--- RAW DATA ---
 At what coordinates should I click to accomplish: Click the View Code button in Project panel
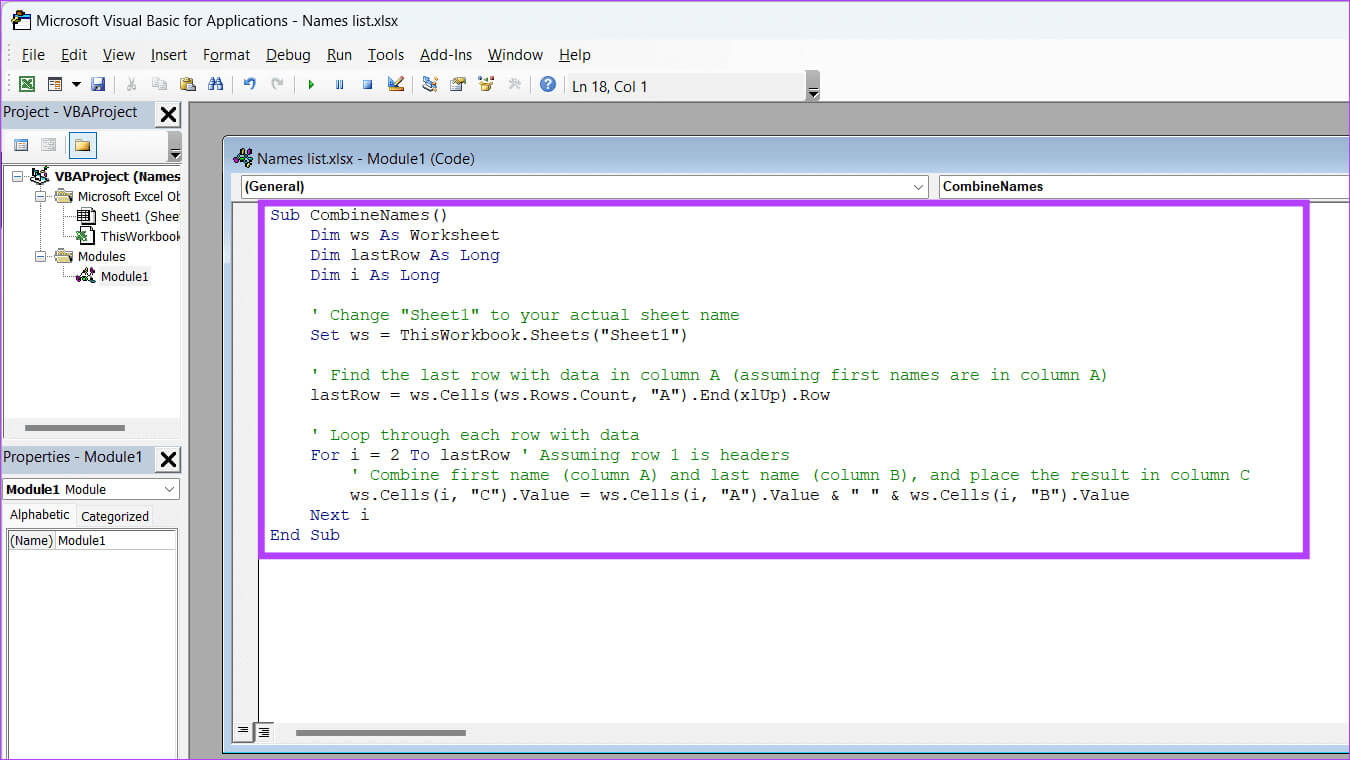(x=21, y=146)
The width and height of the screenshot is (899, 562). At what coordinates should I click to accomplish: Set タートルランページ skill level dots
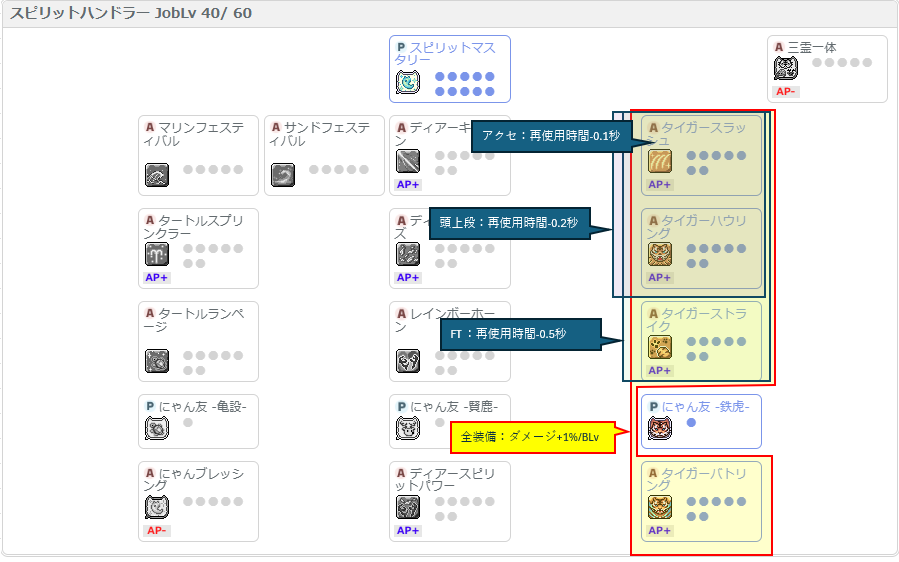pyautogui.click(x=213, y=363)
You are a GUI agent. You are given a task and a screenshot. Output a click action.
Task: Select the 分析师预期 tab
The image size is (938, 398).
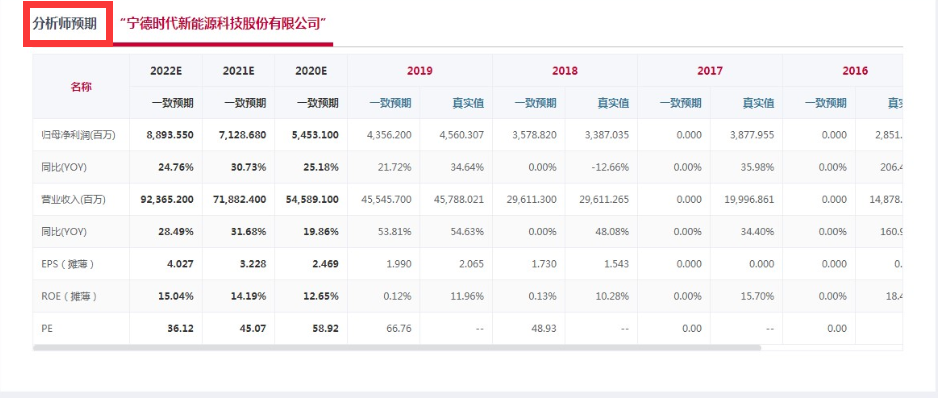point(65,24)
---
> _INSTRUCTIONS FOR THE TASK_:
When pictures appear among the entries, skip them and copy all remaining text precisely.

> _RESULT_:
 At what coordinates should I click to accomplish: Click the View Code button in Project panel
(x=21, y=146)
The width and height of the screenshot is (899, 562). At what coordinates should I click to accomplish: Set タートルランページ skill level dots
pyautogui.click(x=213, y=363)
You are a GUI agent. You are given a task and a screenshot. Output a click action.
Task: Select the 分析师预期 tab
The image size is (938, 398).
point(65,24)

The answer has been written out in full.